The Era of Struggling Productively

Children forever hear slogans and sayings about the virtue of hard work and perseverance. These are just three.

“It’s hard to beat a person who never gives up.” Babe Ruth

“The three great essentials to achieve anything worthwhile are, first, hard work; second, stick-to-itiveness; third, common sense.” Thomas Edison

“There are no shortcuts to any place worth going.” Beverly Sills

Most of these, once we get past who is being quoted, serve as an aspirin to relieve the real-world anxiety and frustration children, and adults, feel when faced continuously with tasks that are difficult to complete successfully. School children today face an increasing array of difficult-to-complete tasks as educators are mandated to ramp up the pace and level of difficulty of rigorous academic content and skill sets.

The pace and level of difficulty of tasks laid before teachers is just as daunting as the challenges their students face. Everything about education is becoming more difficult. The issue for student and teacher alike is this – how can difficult problems be solved when there are no short cuts and hard work, perseverance and applications of common sense run thin?

“When the going gets tough, the tough get going,” doesn’t help and may only increase the angst.

Although it may sound like denying water to a person dying of thirst, best instructional practice is denying a learning child access to easy answers. Best practice reads like this.

• Provide children with difficult academic problems.

• Teach children the skills needed to solve similar problems. This step takes the most time and the most instructional diligence. Perseverance here pays dividends later.

• Point children to the resources needed to solve this type of problem. Part of problem solving is their experimentation with various resources not all of which will prove successful.

• Let children struggle with the application of their skills, their understanding of the academic context of a problem, and the solution to the problem at hand. Stand back and let them experiment. Ask only, “And, how did that work out?”

• Allow children to struggle productively, providing questions only, no answers, to help them progress through the problem solution. Good questions are more important than easy cues and clues.

• Debrief children after they have solved a problem. Talk just as much about what did not work as what did work. Debrief children on the struggle and what they learned from their persistence.

http://blogs.edweek.org/teachers/coach_gs_teaching_tips/2015/02/do_more_for_students_by_doing_less_for_students.html?cmp=ENL-TU-NEWS2

Too often adults intervene, swooping in like rescuers, to relieve children of the hardship of struggle. We see parents putting themselves between their child and impending failure all the time. It seems easier to give a child the release from a problem than it is to explain to the child why you let them “suffer.” Weepy little eyes beg for intervention. Many adults and parents perceive the lack of immediate success as a failure and want to buffer a child from failure. This flies in the face of what we know about resilience training. Perseverance is not a trait that can be pulled out of a backpack on demand, used, and then returned to a backpack for another day. Perseverance is a consistent exercise of grittiness that a person applies to every aspect of life, not just school work. A child’s failure to build perseverance and grit may be more significant to adult success than their failure to develop good reading and comprehension or computation skills.
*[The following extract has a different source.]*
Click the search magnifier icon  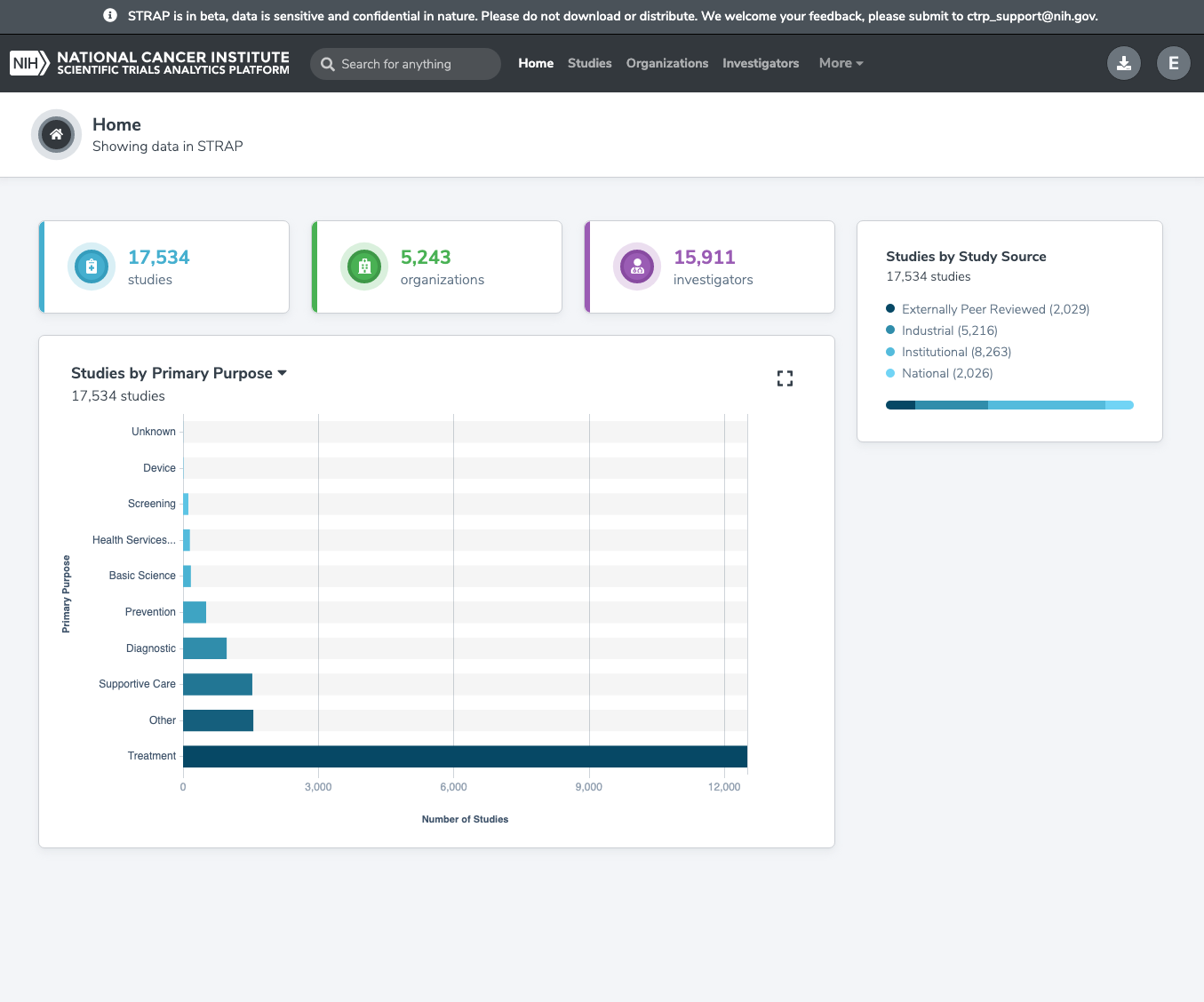pos(328,64)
Additionally, “When something comes easy, you usually let it go the same way” – Nora Roberts. The speed of life is very fast for children and challenges that are solved easily are like commercials on TV, interruptions in the main story. Tough sledding is what they will think and talk about long after the lesson.

“Struggling productively” may well be how someone in a few years will label this era of complex and rigorous academic standards, performance-based assessments and educational accountability.